§ **Task to carry out**
In the data that follows, determine how many lines contain the word "title", and give only that number.

§ **Information shown**
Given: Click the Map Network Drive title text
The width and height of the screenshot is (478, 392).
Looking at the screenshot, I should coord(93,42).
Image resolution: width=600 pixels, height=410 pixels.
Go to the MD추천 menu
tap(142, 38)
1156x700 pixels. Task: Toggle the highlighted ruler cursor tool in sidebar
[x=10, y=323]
...
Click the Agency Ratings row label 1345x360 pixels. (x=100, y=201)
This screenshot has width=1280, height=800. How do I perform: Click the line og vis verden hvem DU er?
---
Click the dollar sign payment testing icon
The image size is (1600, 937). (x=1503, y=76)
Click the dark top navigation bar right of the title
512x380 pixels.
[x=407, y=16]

§ **Result**
2